(Texto):
O Plano São Paulo e a flexibilização da quarentena: a prática pseudocientífica em tempos de pandemia

Após uma falsa e momentânea dicotomia entre Jair Bolsonaro e João Dória a respeito da aplicação da quarentena como combate à pandemia da covid-19, o poder político do capital mostra que para a burguesia e seus representantes o critério científico pouco importa, seja para recomendar a hidroxicloroquina, seja para flexibilizar o isolamento social.

Andrius Dominiquini
Divulgação Governo do Estado de SP / Fotos Públicas

A batalha contra a pandemia da doença covid-19 aparenta estar distante de um final vitorioso para a humanidade. Com quase 6 milhões de casos confirmados pelo mundo e aproximadamente 365 mil mortes, os esforços mundiais para conter a doença enfrentam além da pandemia o criminoso negacionismo científico que certos setores adotam, geralmente vinculados a tendências de extrema-direita. Em algum lugar do espectro entre ações movidas pela investigação científica e o total negacionismo dessa,  estão aqueles que alteram seu posicionamento conforme a força do capital assim o exige. No Brasil, a contaminação pela doença está longe de ser controlada, e ainda assim, o discurso quanto a flexibilização da quarentena vem ganhando força.

A situação é grave, com 614 mil casos confirmados e quase 35 mil mortes, o país enfrenta em diversos municípios o colapso do sistema de saúde. Em São Paulo, estado com maior número de contágio acumulado contando com  aproximadamente 134 mil casos e 8.84 mil mortes, a taxa de ocupação de leitos de UTI é de 75,1% no estado e 83,1% na Grande São Paulo, conforme dados de 06/06 [1]. Tais números têm diminuído nas últimas semanas, devido à entrega de novos leitos hospitalares. No fim de semana do dia 24/05 a taxa de ocupação da Grande São Paulo chegou aos 90%. Segundo dados oficiais [2], o estado de São Paulo , no mês de maio, oscilou sua taxa de isolamento por volta de 50%, com valores menores ao mês de abril. 

Todavia, nos últimos dias, foi anunciado pelo Governo do Estado de São Paulo o programa Plano SP, que ficou conhecido também como “quarentena inteligente”. O programa é um modelo de flexibilização da quarentena, que toma como base o argumento de que no estado de São Paulo a curva de contágio do covid-19 já está sendo achatada. O site do programa reúne em uma apresentação os argumentos para defender tal medida, inclusive  modelo de classificação das regiões do estado em 5 faixas, que variam entre abertura total seguindo protocolos de segurança e quarentena. Os critérios para classificar as regiões se dividem em dois, um sobre a capacidade do sistema de saúde – Taxa de ocupação de leitos UTI e número de leitos de UTI disponíveis para cada 100 mil habitantes- e o outro sobre o cenário da evolução da pandemia – números de casos, internações e óbitos. A ideia é que conforme cada região melhore em  tais índices, menor será o nível de rigor da quarentena que poderá adotar.

(Dados armazenados):
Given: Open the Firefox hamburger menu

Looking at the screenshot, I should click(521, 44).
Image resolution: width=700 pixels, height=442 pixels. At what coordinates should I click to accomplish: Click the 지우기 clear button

(Tarefa A):
No texto sobre o Plano São Paulo, por que as taxas de ocupação de leitos de UTI diminuíram nas últimas semanas?
(Tarefa B):
Copie literalmente, do texto sobre o Plano São Paulo, o trecho que vai de "O Plano São" até "o isolamento social.".
(Tarefa C):
O texto sobre o Plano São Paulo confirma cada afirmação abaixo? Responda sim ou não e cite exatamente as palavras do texto que decidem a questão.
(i) O Plano SP classifica as regiões do estado em 5 faixas.
(ii) Em maio, a taxa de isolamento no estado de São Paulo teve valores maiores que em abril.
(iii) Os critérios para classificar as regiões se dividem em três.

(Resposta do exercício A):
As taxas diminuíram devido à entrega de novos leitos hospitalares.

(Resposta do exercício B):
O Plano São Paulo e a flexibilização da quarentena: a prática pseudocientífica em tempos de pandemia

Após uma falsa e momentânea dicotomia entre Jair Bolsonaro e João Dória a respeito da aplicação da quarentena como combate à pandemia da covid-19, o poder político do capital mostra que para a burguesia e seus representantes o critério científico pouco importa, seja para recomendar a hidroxicloroquina, seja para flexibilizar o isolamento social.

(Resposta do exercício C):
(i) Sim: "modelo de classificação das regiões do estado em 5 faixas".
(ii) Não: "oscilou sua taxa de isolamento por volta de 50%, com valores menores ao mês de abril".
(iii) Não: "Os critérios para classificar as regiões se dividem em dois".